We want to explain the height of eucalyptus trees as a function of their circumference using simple linear regression. We have measurements of heights (ht) and circumferences (circ) of 1429 eucalyptus trees, which are found in the file “eucalyptus.txt”.

  1. Extract and represent the data in the plane.

  2. Perform the regression \(y = \beta_1 + \beta_2 x + \epsilon\) where \(y\) represents the height and \(x\) the circumference. Comment on the results.

  3. What is the theoretical formula for \(\hat{\beta}_1\) and \(\hat{\beta}_2\)? Recover the estimates provided by R using it.

  4. Calculate a 95% confidence interval for \(\beta_1\) and \(\beta_2\), assuming normality of the data.

  5. If the noise \(\epsilon\) does not follow a normal distribution, do the previous confidence intervals remain valid?

  6. Plot the estimator of the regression line and a 95% confidence interval for it. What do you deduce about the quality of the estimation?

  7. We now want to predict the height of a new series of eucalyptus trees with circumferences 50, 100, 150 and 200. Give the estimators of the size of each of them and the associated 95% prediction intervals, assuming normality of the data.

  8. Add to the graphical representation of question 6 the prediction intervals (associated with the same circumference values).

  9. If the noise \(\epsilon\) does not follow a normal distribution, do the previous prediction intervals remain valid?
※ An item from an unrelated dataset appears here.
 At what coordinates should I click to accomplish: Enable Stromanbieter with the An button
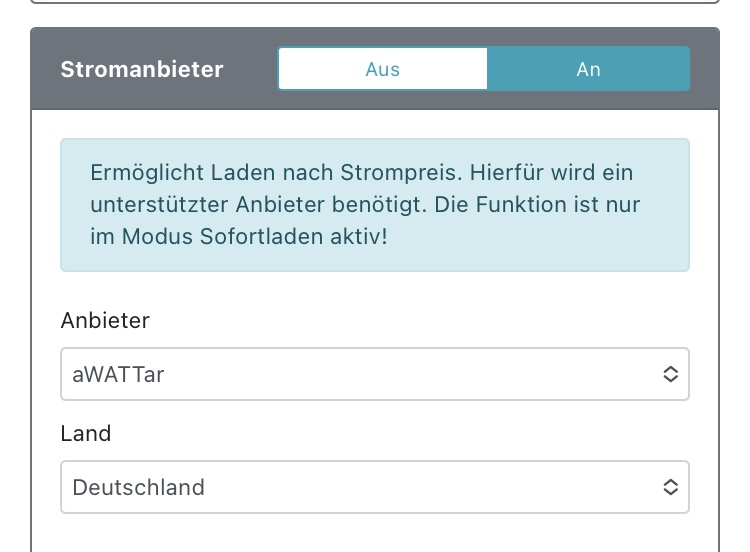tap(588, 69)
Exercise 2. The Fisher Test and R²

We consider a multiple linear regression model \(y = X\beta + \epsilon\) where \(\beta \in \mathbb{R}^p\), \(X\) is a matrix of size \((n, p)\) and \(\epsilon\) is a random vector of size \(n\), centered and with covariance matrix \(\sigma^2 I_n\) (\(I_n\) is the identity matrix).

We want to test \(q\) linear constraints on the parameter \(\beta\), that is to test \(H_0: R\beta = 0\) against \(H_1: R\beta \neq 0\), where \(R\) is a matrix of size \((q, p)\).

We denote \(SCR\) the residual sum of squares of the initial model, and \(SCR_c\) the residual sum of squares of the constrained model (that is, for which hypothesis \(H_0\) is verified).

  1. Recall the statistic used to perform this test. We will denote it \(F\) and give its expression as a function of \(SCR\) and \(SCR_c\).

  2. What distribution does this statistic follow under \(H_0\) when \(\epsilon\) follows a normal distribution? What can we say about its distribution if no normality assumption is made on \(\epsilon\)?

  3. Show that if a constant is present in the constrained model, \[F = \frac{R^2 - R^2_c}{1 - R^2} \cdot \frac{n - p}{q}\] where \(R^2\) (respectively \(R^2_c\)) denotes the coefficient of determination of the initial model (respectively of the constrained model).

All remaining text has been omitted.